Diabetes remains one of the most prevalent chronic diseases globally, significantly impacting mortality ratetables. The development of effective treatments for controlling glucose level in blood is critical to improve the quality of life of patients with diabetes. In this sense, smart optical sensors using hydrogels, responsive to external stimuli, have emerged as a revolutionary approach to diabetes care. In this study, changes in the optical properties of a hydrogel are employed for monitoring α-glucosidase activity, a critical enzyme involved in diabetes mellitus type II due to its role in breaking terminal α-glycosidic bonds, releasing α-glucose. The enzyme is encapsulated within a triazine-based hydrogel that exhibits intrinsic blue fluorescence.
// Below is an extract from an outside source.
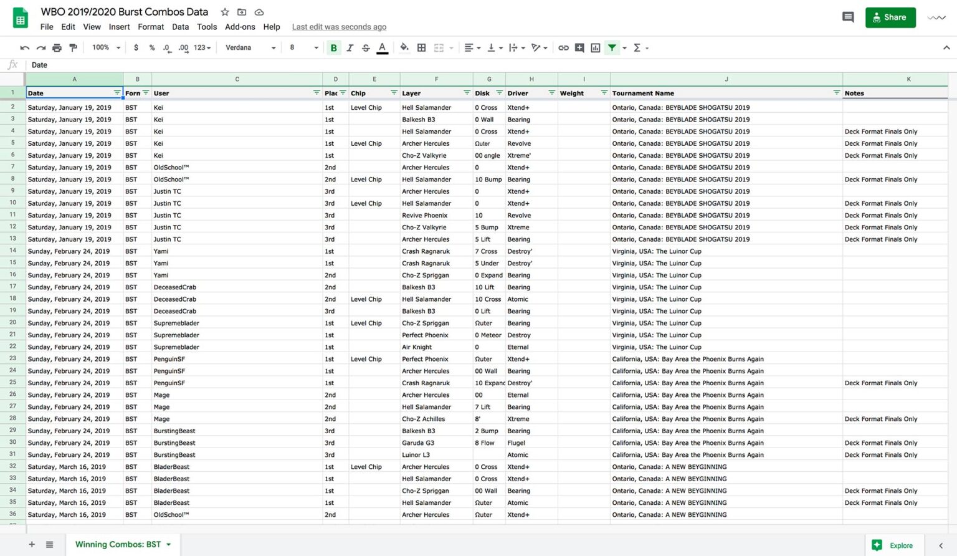Screen dimensions: 957x556
Task: Open comment history icon
Action: point(848,17)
Upon hydrolysis of the substrate p-nitrophenyl-α-D-glucopyranoside (p-NPG) by α-glucosidase, the fluorescence is quenched due to the release of p-nitrophenol (PNP). However, when exposed to potential antidiabetic drugs, the enzyme's activity is inhibited, and the hydrogel's fluorescence remains intact. This ON/OFF fluorescence-based assay enables rapid screening of drug candidates by evaluating their ability to inhibit α-glucosidase enzymatic activity. Sensor optimization involves conducting swelling studies, fluorescent assays, reusability tests and a trial with a real antidiabetic drug. This innovative approach holds potential for enhancing antidiabetic drug screening and management, offering a more accessible and efficient solution compared to traditional biosensors.